The limitations of this study mainly concern the small number of participants, justified by difficulties in recruiting self-sufficient older people staying in residential care facilities. Future investigations should aim at involving larger samples so that the results are more reliable. Moreover, the composition of the group of participants, which is unbalanced for gender and in this mirrors the composition of the population of institutionalised elderly people in Italy [25], prevented us from analysing gender differences in terms of physical functioning and the perception of one’s wellbeing.
Despite these limitations, our research provides information about the effects of physical activity protocols on individuals staying in residential care facilities.
Understanding the processes underlying the effects of physical activity on the sense of psychophysical wellbeing in the oldest elderly can help promote active ageing by also meeting the needs of institutionalised older people, who see independence in daily life as a crucial factor [42] but who also wish to participate in activities that are rich in meaning [43,18].
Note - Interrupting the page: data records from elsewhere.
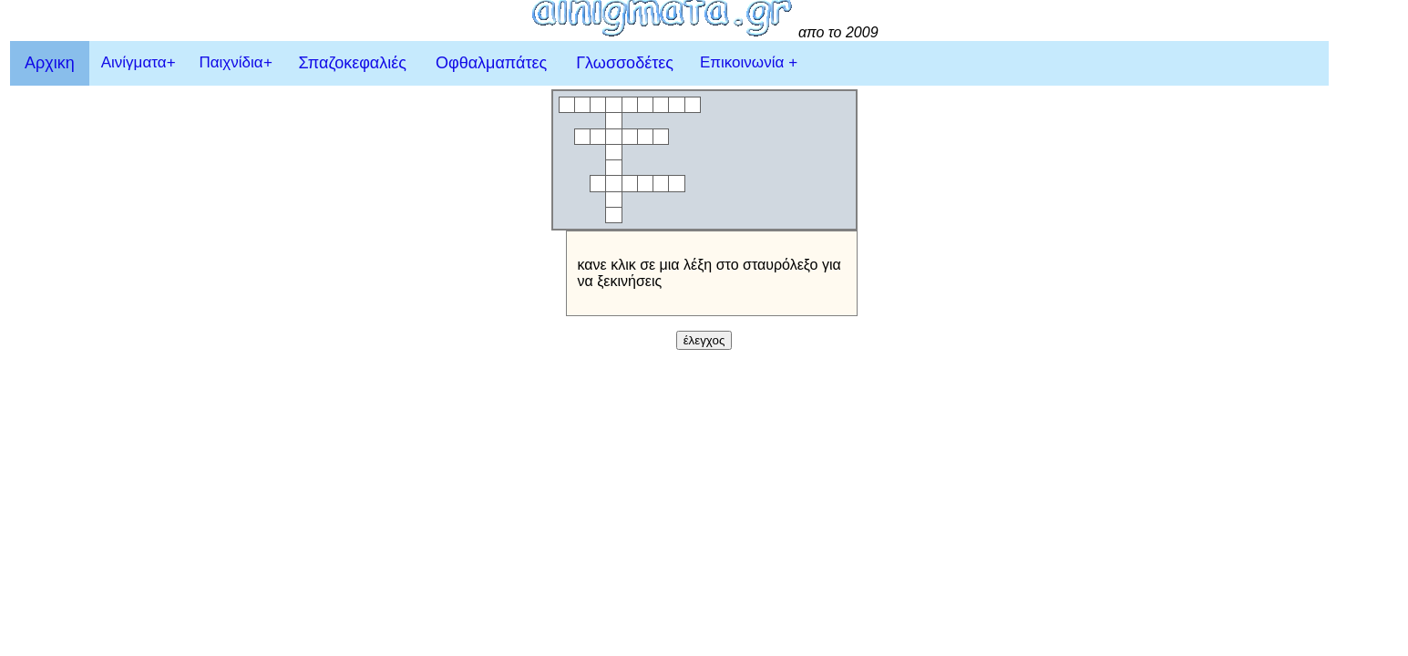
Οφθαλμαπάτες (491, 63)
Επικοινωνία (748, 62)
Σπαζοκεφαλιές (352, 63)
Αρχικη (50, 63)
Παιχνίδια (235, 62)
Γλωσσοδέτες (624, 63)
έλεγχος (704, 340)
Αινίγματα (138, 62)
We need further future studies also aimed at identifying the factors that protect the wellbeing of the elderly and their active ageing in residential care facilities. Finally, we need to introduce changes in residential care facilities in order to allow these institutions to preserve residual skills, promote active living, and generally look at their guests as unique and active individuals despite their frail condition.
6. ACKNOWLEDGEMENTS
The authors acknowledge Regione Piemonte, Assessorato Ricerca, Innovazione e Sviluppo Bando Scienze Umane 2009, for contributing to this ACT ON AGEING pilot study.